Whenever a receipt was requested, a Lambda would spin up a headless version of Google Chrome, take a screenshot of the HTML page, and store the resulting image on an S3 bucket and return an URL that pointed to this screenshot.

Generating screenshots using Playwright

We wanted to make this transition as transparent as possible for the clients using it, so we kept the original HTTP endpoint and simply introduced a 301 redirect to our new AWS API Gateway.

After making this change, we could stop worrying about scaling issues on our online system. The added benefit of the serverless function was that the rendering time was reduced by around 20%.

Playwright requires a decent amount of memory on our Lambda and at the peak we were doing around 30.000 invocations daily, which resulted in a monthly bill of around €200.

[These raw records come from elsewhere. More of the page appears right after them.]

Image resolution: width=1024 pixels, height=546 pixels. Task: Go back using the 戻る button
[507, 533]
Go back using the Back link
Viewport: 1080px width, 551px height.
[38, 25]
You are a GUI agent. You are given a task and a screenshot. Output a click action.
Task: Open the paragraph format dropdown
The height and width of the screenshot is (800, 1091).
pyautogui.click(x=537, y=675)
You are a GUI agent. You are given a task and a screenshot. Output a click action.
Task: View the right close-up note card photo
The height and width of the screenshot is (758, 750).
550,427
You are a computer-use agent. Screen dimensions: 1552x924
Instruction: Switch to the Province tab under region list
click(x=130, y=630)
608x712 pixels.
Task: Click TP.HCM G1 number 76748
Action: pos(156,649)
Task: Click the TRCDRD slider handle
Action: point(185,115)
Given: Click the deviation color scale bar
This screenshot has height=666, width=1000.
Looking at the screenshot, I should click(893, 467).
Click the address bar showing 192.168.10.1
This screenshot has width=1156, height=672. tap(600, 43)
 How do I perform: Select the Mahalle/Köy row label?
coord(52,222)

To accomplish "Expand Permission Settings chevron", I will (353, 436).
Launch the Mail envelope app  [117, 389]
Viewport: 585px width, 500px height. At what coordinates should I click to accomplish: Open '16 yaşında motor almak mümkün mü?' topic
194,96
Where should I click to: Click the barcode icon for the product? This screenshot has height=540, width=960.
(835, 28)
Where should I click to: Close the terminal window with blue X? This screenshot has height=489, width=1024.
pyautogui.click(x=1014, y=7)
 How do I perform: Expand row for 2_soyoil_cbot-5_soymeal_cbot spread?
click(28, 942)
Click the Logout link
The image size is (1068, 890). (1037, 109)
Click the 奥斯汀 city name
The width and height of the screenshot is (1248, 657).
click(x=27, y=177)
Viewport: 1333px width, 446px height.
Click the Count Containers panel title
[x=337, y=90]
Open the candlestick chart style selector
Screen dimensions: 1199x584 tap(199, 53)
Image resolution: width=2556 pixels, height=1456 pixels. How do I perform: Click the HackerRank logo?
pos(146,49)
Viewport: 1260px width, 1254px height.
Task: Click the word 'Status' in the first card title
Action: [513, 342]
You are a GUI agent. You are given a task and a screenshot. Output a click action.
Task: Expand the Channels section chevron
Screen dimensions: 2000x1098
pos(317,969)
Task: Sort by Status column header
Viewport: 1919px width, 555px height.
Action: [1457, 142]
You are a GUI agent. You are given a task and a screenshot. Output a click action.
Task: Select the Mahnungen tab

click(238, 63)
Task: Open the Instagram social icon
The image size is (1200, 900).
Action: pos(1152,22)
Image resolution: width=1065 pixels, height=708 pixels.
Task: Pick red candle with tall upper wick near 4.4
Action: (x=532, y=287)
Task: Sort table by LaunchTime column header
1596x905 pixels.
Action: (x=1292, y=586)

Now, when developing our offline-first point-of-sales app, we wanted to remove the dependency on an internet connection for printing receipts, so we had to make the choice between either implementing the printer protocol directly again, or figure out a way to generate these images offline.

Our point-of-sales hardware was pretty limiting, so running Playwright locally was simply not an option.

html-to-image

Luckily there was a beautiful library called html2image, that is able to locally create snapshots of a DOM node using a canvas element.

The way this works is by cloning your specified DOM node inside an SVG file using <foreignObject /> . ForeignObject is a feature of SVG that allows having HTML content inside of SVG and the browser is able to render it correctly. This SVG is then copied onto a canvas node, which can ultimately be copied as an image.

No internet required

We re-implemented our receipt builder module client-side using a templating library called Nunjucks, which made it easy to render HTML.

After the HTML string was rendered, we injected it a dedicated iframe and used html-to-image to grab a snapshot of this iframe. We could then feed the resulting image to the printer over USB or local network.

The results were very good: by cutting out the network requests to the serverless function and the overhead of Playwright, we saved around 40% of time, and thus reducing the rendering time to less than 0.5s.

The feedback we were hearing from our merchants was great, so we decided to roll out this offline rendering approach to all our other systems until we could shut down our serverless function and start saving money.

The simple fact of generating these receipt images locally, saved us over €2,400 yearly, which greatly outweighs the development effort required to implement this.

And there you have it – our journey from battling with printer compatibility issues and scaling challenges, to solving this with Playwright on AWS Lambda, and finally landing on a local solution with html-to-image.

A journey that not only cut our costs but significantly improved performance and stability.

This evolution not only highlights the importance of adapting to new technology but also showcases how sometimes taking a step back and looking for different solutions can lead to substantial cost savings.